Instagram users: Please stop jazzing up your photos…THEY SUCK.

Instagram users need to stop going over the top. With demonstrations, The Tab explains why…


Instagram is a free app for iOS and Android devices

Recently, I’ve noticed a growing trend in people using the popular free smartphone app, Instagram. Just a couple of years old, it was bought in cash by Facebook for $1 billion, and it’s gaining more popularity fast.

In a nutshell, Instagram is used to take photos on your phone and makes them look all ‘retro’ and ‘cool’, so they can then be shared on sites like Facebook and Twitter. Whilst I have no problem with this whatsoever (in fact I’m in full support of tech features and photo editing), there comes a time when sucky over-used photo effects should not be used on mass by the public.

What gets me the most are the people who upload the most utterly boring, uninteresting and rubbish photos, but because they have been dressed up with Instagram effects, they suddenly become so much more interesting (or apparently, anyway…). Furthermore, it makes the user believe they have become the most successful and professional photographer in the world, when really, none of us care what you had for your lunch or where you were walking.

Excuse the stereotype: but Instagram is used far too much to take photos of sushi lunches and muddy footpaths.

I didn’t want to pick on anyone I know, so here is a demonstration that I painfully demonstrated for myself for the purposes of this article.

Exhibit A: My standard, not very good, uninteresting picture of a frying pan. Typically something you wouldn’t share to your friends on Facebook. It’s a frying pan – it’s an inanimate object – you’d ignore it.

Exhibit A: The Original

Exhibit B: Now, with added Instagram effects, suddenly what was a terrible picture has become interesting. You appreciate the photo effect but IT’S STILL AN INANIMATE FRYING PAN.

Exhibit B: OMG, look how cool Instagram has made my photo! Or... not.

Exhibit C: Then uploaded to Facebook, complete with suitably retro/dickhead-y tagline: “getting out the frying pan for some afternoon pancakes <3 #YOLO“. Just you wait for your ultra-cool likes and comments to role in.

Exhibit C: Look what I posted just a few seconds ago. That's right... a frying pan. Nothing more, just a frying pan.

What Instagram is now allowing people to do is make their lives, their photos and their Facebook much more interesting (?) than ever before, by making your boring real life events (Exhibit A) into fancy, extra-saturated and high contrast effects that you think turns you into Mr(s) So-creative-professional-photographer-I’m-so-cool. Once again, without wishing to offend – if you do this, you look like a twat.

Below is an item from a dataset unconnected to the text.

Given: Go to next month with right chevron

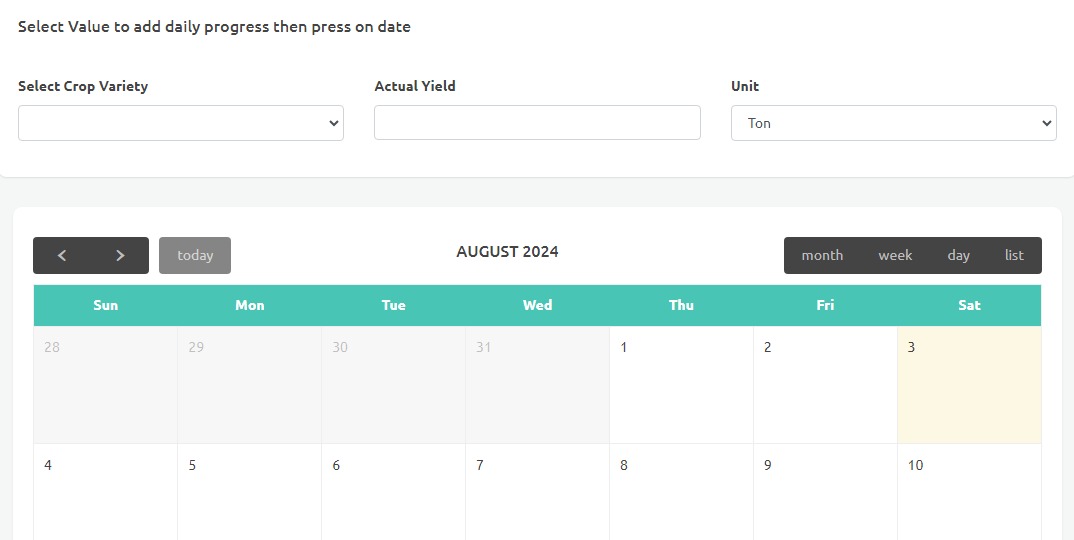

My next major irritation are people who don’t actually use the effects properly. Please, use them sensibly! This doesn’t apply to every Instagram picture, and I’m sure only a minority of its users are to blame, but still it’s a point worth noting. Once again, I demonstrate:

Exhibit D: An original picture of a sunset, straight from my phone camera. Lovely colours, completely natural, it looks good. Original portrait dimensions. I would happily upload this online as is.

Exhibit D: The Original

Exhibit E: Using Instagram (the way that users should be using it), some very minor adjustments have been made to improve the colour. However the minute I take it into Instagram, my photo dimensions are lost as I’m forced into square mode. This is how Instagram should be used, little and often.

Exhibit E: Minor adjustments in Instagram... this is ok...

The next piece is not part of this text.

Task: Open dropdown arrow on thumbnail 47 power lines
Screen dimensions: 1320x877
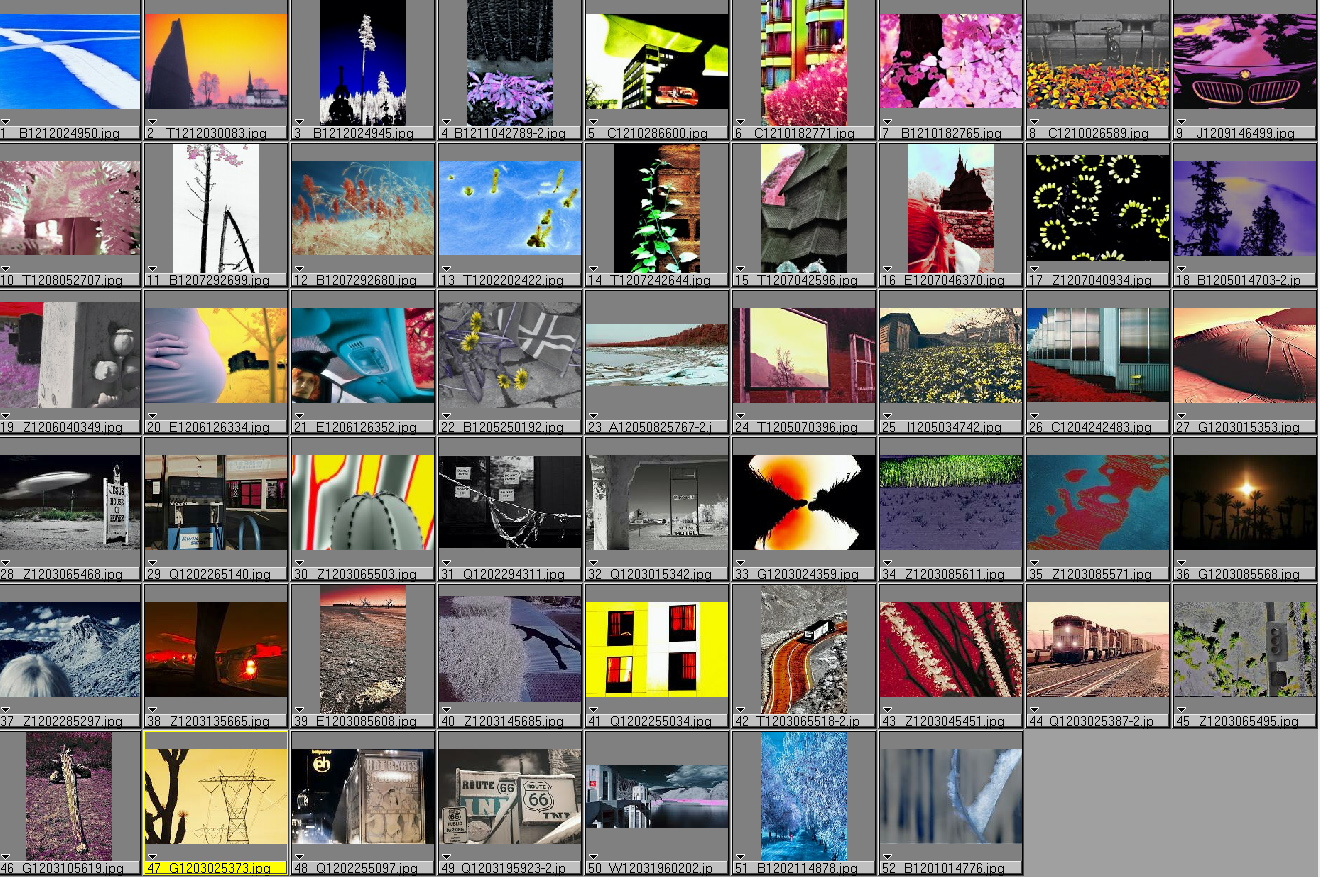Action: click(x=153, y=856)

Exhibit F: Instead of making small adjustments of the sunset as in Exhibit E, I’ve gone way overboard with a really bright and bloated saturation, grainy effect, huge contrast difference on the blacks, the completely unnecessary border… the list goes on. WHY!? We have ruined a perfectly good picture of a sunset.

Exhibit F: Instagram overload. Do not ruin your photos like this.

What’s unfortunate is that this is becoming an all too common sight with Instagram. Either rubbish photos being made unnecessarily ‘cool’, or actual good photos are turning into complete rubbish with the aid of unnecessary effects. And whilst of course it’s not an Instagram problem, it’s commonly Instagram users who are the main culprits. What irritates me further is the Facebook ‘like’ culture bumping up the viewings of these ruined or useless photos, much to the pleasure of the Instagram user.

I am no professional photographer. I admit, I am only a semi-professional filmmaker; but I know what ruins a photo. I also know what a perfectly good photo with no effects applied at all looks like. This is Facebook after all, you are not going to lose ‘street-cred’ over posting photos that are originals, just snaps of what is actually reality. I actually prefer this as I can actually believe you were there to take your photo.